New Delhi [India], April 18 (ANI): Legal experts have shared diverse opinions on Vice President Jagdeep Dhankhar’s criticism of the Supreme Court’s directive requiring the President to act within a specified timeframe on bills forwarded by Governors for consideration.
Senior Advocate and Supreme Court Bar Association President Kapil Sibal asserted that the judiciary has the right to intervene if the executive fails in its duties, as it serves the citizens. He emphasised that any attack on the judiciary must prompt political defence, as judicial independence is crucial to democracy.
Kapil Sibal criticised the Vice President’s remarks, stating he had never seen such political statements from a House chairman. He noted the President acts only on the advice of the Council of Ministers, making it inappropriate to question the Supreme Court’s directive. He also rejected the characterisation of Article 142 as a “nuclear missile,” affirming the court’s role in constitutional interpretation.
He condemned the judiciary’s public criticism, highlighting that judges cannot defend themselves and that judgments should be critiqued, not equated to executive actions.
Former Additional Solicitor General (ASG) Aman Lekhi said the judiciary cannot be a wing of the government.
“His (Vice President’s) criticism is misplaced… His comment leans towards excess, and amounts more or less to hyperbole, which people in constitutional positions should be wary of indulging in because there has to be both caution and restraint when you talk about legal and emotive issues. By stirring emotions, you take the mind away from the legality and create a misconception about the whole controversy, which can have long-term consequences because it can create a view that discredits the system. I’m not saying that any system should be averse to scrutiny, but the criticism should be warranted, and the scrutiny should be sensible,” he said.

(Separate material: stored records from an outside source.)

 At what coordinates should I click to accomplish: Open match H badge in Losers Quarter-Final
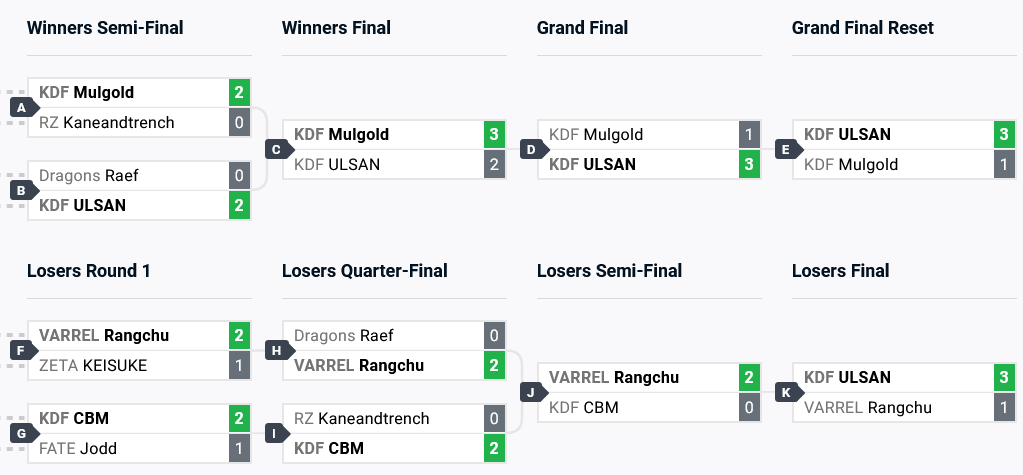point(275,350)
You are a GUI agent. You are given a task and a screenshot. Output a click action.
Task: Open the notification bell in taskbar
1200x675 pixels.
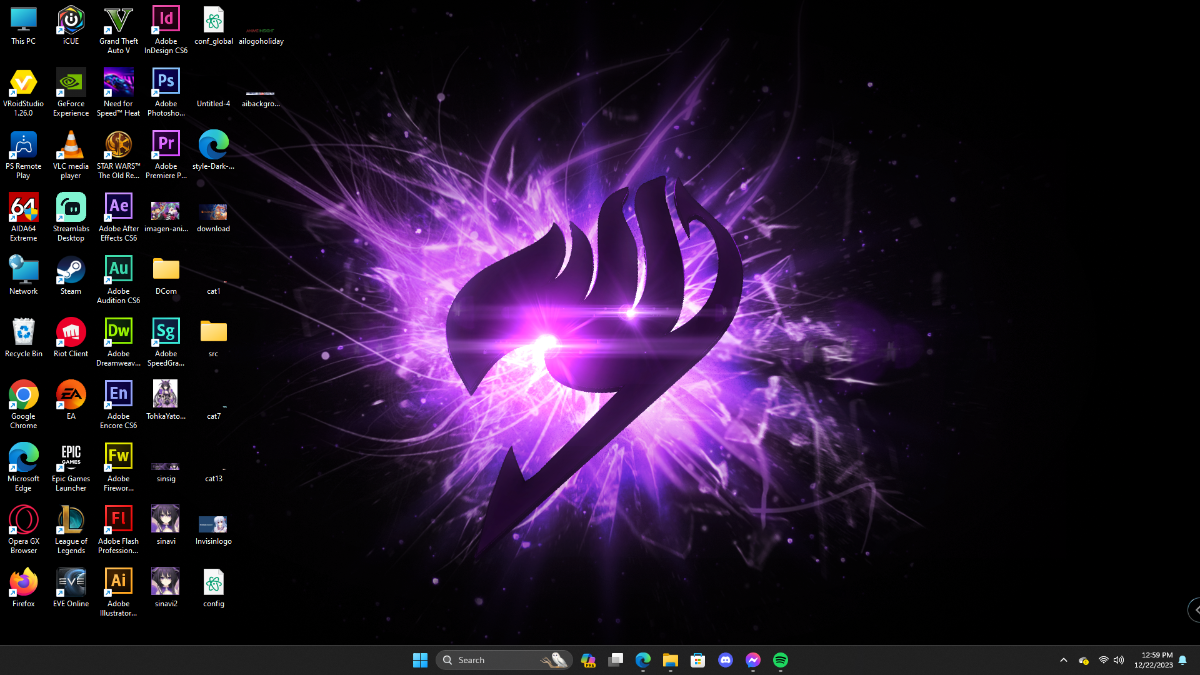[x=1183, y=660]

“The judiciary cannot be a wing of the government… The judiciary is not supposed to oppose the government for the sake of opposing, but the judiciary cannot always be seen as being on the same side as the government because the government is a litigant in the judiciary… The fact that the court is considering legal controversies arising out of the government’s act shows that we’ve got a vibrant and effective legal system that’s a tribute to the worth and efficacy of our system, and we should celebrate it…. As long as there’s a means of resolution, conflicts are welcome, because conflict shows an intelligent and active polity,” he added.
Former Union Law Secretary PK Malhotra stated that Articles 32, 136, and 142 grant the Supreme Court extraordinary powers for enforcing fundamental rights, addressing cases without regular appeals, and ensuring complete justice.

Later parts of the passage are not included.